WHAT TO DO:
Reproduce all the records below, swapping each "Viewport" for "Display area" and keeping every other character unchanged.

(Recorded data)
________

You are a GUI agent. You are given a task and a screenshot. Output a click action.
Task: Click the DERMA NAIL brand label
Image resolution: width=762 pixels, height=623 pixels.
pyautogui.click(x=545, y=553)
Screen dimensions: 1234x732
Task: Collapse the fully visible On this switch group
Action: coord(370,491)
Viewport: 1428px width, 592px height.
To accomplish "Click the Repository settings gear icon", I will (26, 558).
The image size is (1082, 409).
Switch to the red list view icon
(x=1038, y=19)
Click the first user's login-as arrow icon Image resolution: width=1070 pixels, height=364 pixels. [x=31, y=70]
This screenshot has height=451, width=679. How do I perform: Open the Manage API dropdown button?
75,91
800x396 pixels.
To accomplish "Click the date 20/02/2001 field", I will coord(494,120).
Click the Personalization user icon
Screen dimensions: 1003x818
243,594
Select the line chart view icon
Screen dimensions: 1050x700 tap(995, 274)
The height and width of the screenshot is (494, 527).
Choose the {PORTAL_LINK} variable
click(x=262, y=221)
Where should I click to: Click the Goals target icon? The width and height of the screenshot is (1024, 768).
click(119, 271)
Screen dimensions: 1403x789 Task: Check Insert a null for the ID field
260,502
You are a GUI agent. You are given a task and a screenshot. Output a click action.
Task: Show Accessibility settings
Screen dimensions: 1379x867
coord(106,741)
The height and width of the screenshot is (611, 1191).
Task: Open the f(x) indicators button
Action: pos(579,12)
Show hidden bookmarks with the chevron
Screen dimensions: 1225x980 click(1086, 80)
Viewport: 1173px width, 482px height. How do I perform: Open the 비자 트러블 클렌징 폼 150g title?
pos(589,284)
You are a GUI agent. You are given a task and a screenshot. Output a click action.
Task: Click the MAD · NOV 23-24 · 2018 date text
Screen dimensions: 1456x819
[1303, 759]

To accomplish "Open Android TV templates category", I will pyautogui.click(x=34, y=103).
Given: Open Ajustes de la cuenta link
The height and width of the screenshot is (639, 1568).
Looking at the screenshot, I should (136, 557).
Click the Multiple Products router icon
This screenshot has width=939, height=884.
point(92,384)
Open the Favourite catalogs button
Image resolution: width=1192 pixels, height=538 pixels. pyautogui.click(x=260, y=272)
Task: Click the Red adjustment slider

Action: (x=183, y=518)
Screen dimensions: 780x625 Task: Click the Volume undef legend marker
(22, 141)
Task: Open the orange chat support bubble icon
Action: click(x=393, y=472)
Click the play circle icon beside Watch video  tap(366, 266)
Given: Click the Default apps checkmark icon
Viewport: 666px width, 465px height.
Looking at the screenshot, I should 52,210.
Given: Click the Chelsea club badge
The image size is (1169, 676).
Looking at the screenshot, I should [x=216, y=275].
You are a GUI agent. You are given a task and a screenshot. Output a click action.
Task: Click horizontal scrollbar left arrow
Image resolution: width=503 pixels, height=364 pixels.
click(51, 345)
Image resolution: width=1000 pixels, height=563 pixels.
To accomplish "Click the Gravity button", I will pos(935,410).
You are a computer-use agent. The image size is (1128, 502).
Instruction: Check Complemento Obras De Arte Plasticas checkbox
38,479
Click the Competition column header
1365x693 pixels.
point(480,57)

________

ANSWER TO THE TASK:
You are a GUI agent. You are given a task and a screenshot. Output a click action.
Task: Click the DERMA NAIL brand label
Image resolution: width=762 pixels, height=623 pixels.
pyautogui.click(x=545, y=553)
Screen dimensions: 1234x732
Task: Collapse the fully visible On this switch group
Action: coord(370,491)
Display area: 1428px width, 592px height.
To accomplish "Click the Repository settings gear icon", I will (26, 558).
The image size is (1082, 409).
Switch to the red list view icon
(x=1038, y=19)
Click the first user's login-as arrow icon Image resolution: width=1070 pixels, height=364 pixels. [x=31, y=70]
This screenshot has height=451, width=679. How do I perform: Open the Manage API dropdown button?
75,91
800x396 pixels.
To accomplish "Click the date 20/02/2001 field", I will coord(494,120).
Click the Personalization user icon
Screen dimensions: 1003x818
243,594
Select the line chart view icon
Screen dimensions: 1050x700 tap(995, 274)
The height and width of the screenshot is (494, 527).
Choose the {PORTAL_LINK} variable
click(x=262, y=221)
Where should I click to: Click the Goals target icon? The width and height of the screenshot is (1024, 768).
click(119, 271)
Screen dimensions: 1403x789 Task: Check Insert a null for the ID field
260,502
You are a GUI agent. You are given a task and a screenshot. Output a click action.
Task: Show Accessibility settings
Screen dimensions: 1379x867
coord(106,741)
The height and width of the screenshot is (611, 1191).
Task: Open the f(x) indicators button
Action: pos(579,12)
Show hidden bookmarks with the chevron
Screen dimensions: 1225x980 click(1086, 80)
Display area: 1173px width, 482px height. How do I perform: Open the 비자 트러블 클렌징 폼 150g title?
pos(589,284)
You are a GUI agent. You are given a task and a screenshot. Output a click action.
Task: Click the MAD · NOV 23-24 · 2018 date text
Screen dimensions: 1456x819
[1303, 759]

To accomplish "Open Android TV templates category", I will pyautogui.click(x=34, y=103).
Given: Open Ajustes de la cuenta link
The height and width of the screenshot is (639, 1568).
Looking at the screenshot, I should (136, 557).
Click the Multiple Products router icon
This screenshot has width=939, height=884.
point(92,384)
Open the Favourite catalogs button
Image resolution: width=1192 pixels, height=538 pixels. pyautogui.click(x=260, y=272)
Task: Click the Red adjustment slider

Action: (x=183, y=518)
Screen dimensions: 780x625 Task: Click the Volume undef legend marker
(22, 141)
Task: Open the orange chat support bubble icon
Action: click(x=393, y=472)
Click the play circle icon beside Watch video  tap(366, 266)
Given: Click the Default apps checkmark icon
Display area: 666px width, 465px height.
Looking at the screenshot, I should 52,210.
Given: Click the Chelsea club badge
The image size is (1169, 676).
Looking at the screenshot, I should [x=216, y=275].
You are a GUI agent. You are given a task and a screenshot. Output a click action.
Task: Click horizontal scrollbar left arrow
Image resolution: width=503 pixels, height=364 pixels.
click(51, 345)
Image resolution: width=1000 pixels, height=563 pixels.
To accomplish "Click the Gravity button", I will pos(935,410).
You are a computer-use agent. The image size is (1128, 502).
Instruction: Check Complemento Obras De Arte Plasticas checkbox
38,479
Click the Competition column header
1365x693 pixels.
point(480,57)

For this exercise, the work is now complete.